Filmed in front of Rembrandt's iconic painting The Night Watch, over the course of six evenings when the museum was closed to the public, Dijkstra invited fourteen diverse groups of people to talk about the artwork's creation, reception, and possible interpretation. What unfolds over thirty-five minutes is one of the most engaging, enlightening, and perceptive artworks about how we look at, talk about, and give meaning to art.
"For Dijkstra, this is a way not only of facing up to Rembrandt, but an exploration of what portraits are really about. We're looking at people looking at people; a nice circularity, she reflects, and a testament to the power and mystery of the form."
– Andy Dickson
In conversation with Rineke Dijkstra, Financial Times, 6 March, 2020.
Night Watching was intentionally filmed using different off-set viewpoints, producing a triptych that is not a uniform panorama, to communicate the importance of multiple perspectives and to allow the diversity of Dijkstra’s groups to have full effect. Four Dutch teenage girls chat about whether Rembrandt gave the only woman in the painting the face of his wife Saskia, who died the year the painting was completed. A group of Japanese businessmen consider the painting’s potential for tourism and marketing, especially through Instagram, while their more junior colleagues remain dutifully silent. A group of young artists discuss, with studied intensity, what it must feel like to create a masterpiece that is memorialized in the canon of art history, wondering about the burdens and rewards that might ensue.
When exhibited at the Rijksmuseum in Autumn 2019, Night Watching was presented in a space adjacent to Rembrandt’s painting, offering visitors a direct dialogue with the artwork that remains “off-set” in Dijkstra’s video installation. Night Watching could be seen as a sequel to Dijkstra’s I See A Woman Crying, 2009, a comparable video portrait in which a group of 12-year-old children from a Liverpool primary school look at a work by Picasso. The painting again remains “off-set,” invisible to Dijkstra’s viewer; we observe only the children as they reflect on Picasso’s masterpiece, describe what they see, and react to each other’s observations.
This scenography of the “original,” an incomplete image in our memories, is at the heart of Dijkstra’s practice and philosophy as an artist. A portrait is always separate from the tangible reality of its subject – an image of a person, or group of people, whose emotions and thoughts, pasts and futures, individuality or similarity, are always at one remove from our immediate grasp. Yet, as with Rembrandt’s portraits from four hundred years ago, their subjects can be uncannily present, alive before you, speaking silently but directly. This intimate connection to the past – knowing a moment is gone while feeling it to be a part of the present – permeates Dijkstra’s approach to portraiture.

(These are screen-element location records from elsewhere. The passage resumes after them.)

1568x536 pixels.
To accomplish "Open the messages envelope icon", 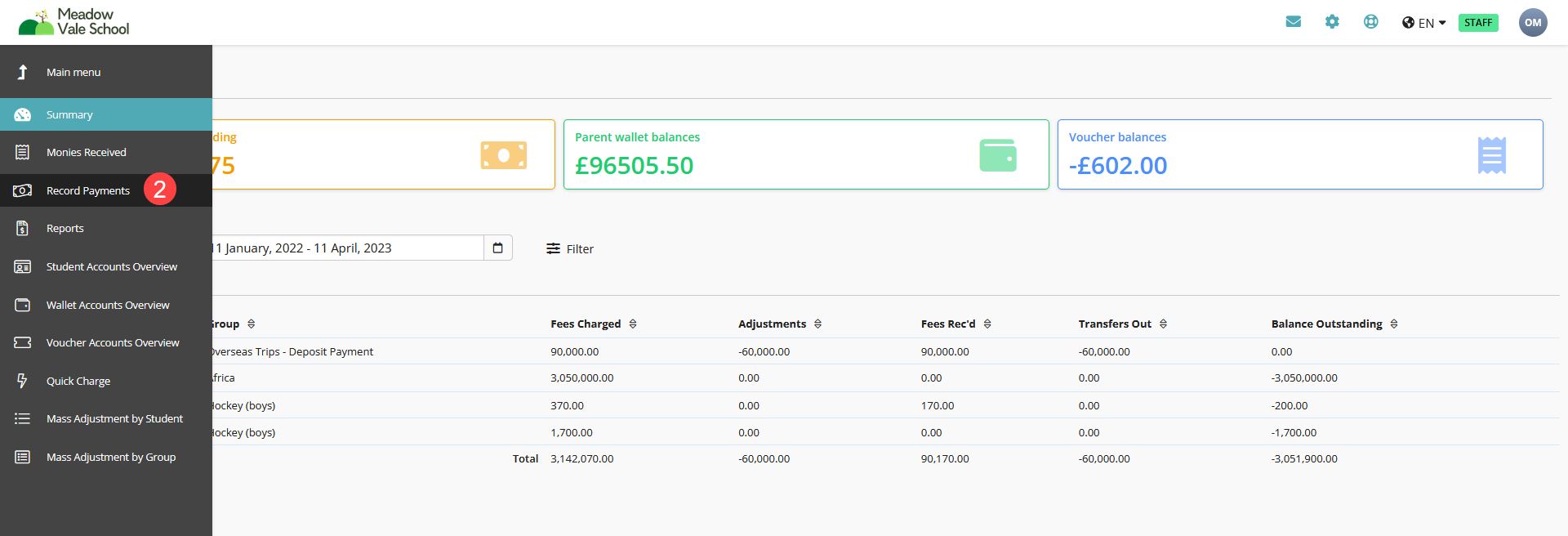I will pyautogui.click(x=1293, y=22).
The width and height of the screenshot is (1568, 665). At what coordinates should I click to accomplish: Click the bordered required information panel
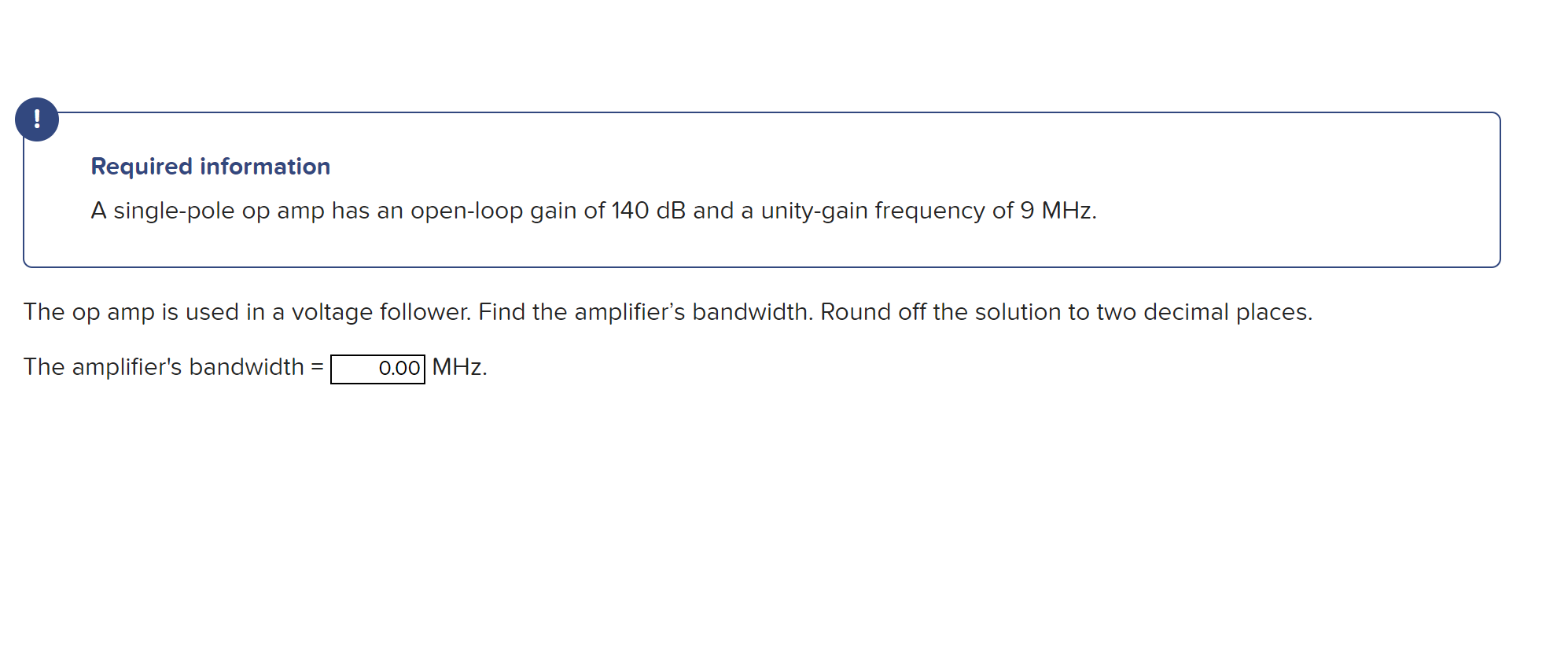tap(763, 189)
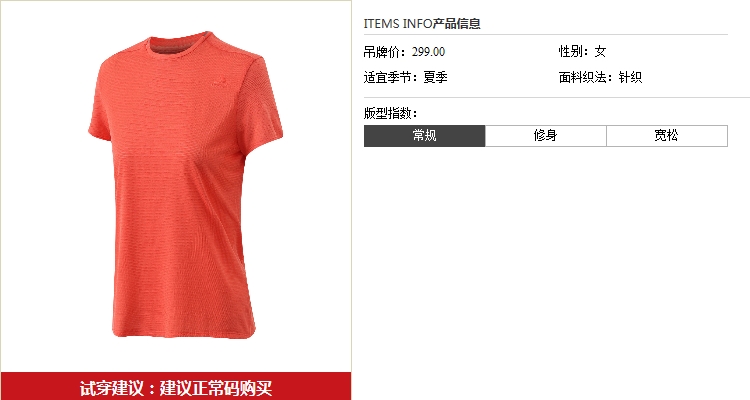Viewport: 750px width, 400px height.
Task: Click the 版型指数 label
Action: tap(390, 113)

However, Night Watching is unlike I See A Woman Crying in that it has a substantive structure. By giving screen time to such a variety of groups, from students to accountants, Dijkstra’s Night Watching becomes a series of group portraits – just like The Night Watch itself. And, as the work unfolds, the viewer is drawn ever deeper into the richness and complexity shared by all good group portraits. The first groups in the film speculate about what they are seeing: a dog painted in a vague manner, an intensely lit girl. The groups in the middle of the film link their visual observations to personal reflections. The groups at the end of the film look at the painting from an art-historical perspective; the university students see it in the context of seventeenth-century society, whereas it slowly dawns on the budding artists that a masterpiece is made primarily by parties other than the artist. We realize that the issues raised by Night Watching go far beyond The Night Watch. What connects the members of a group? What aspects of the relationships in a group are visible? What exactly happens when people look at a painting?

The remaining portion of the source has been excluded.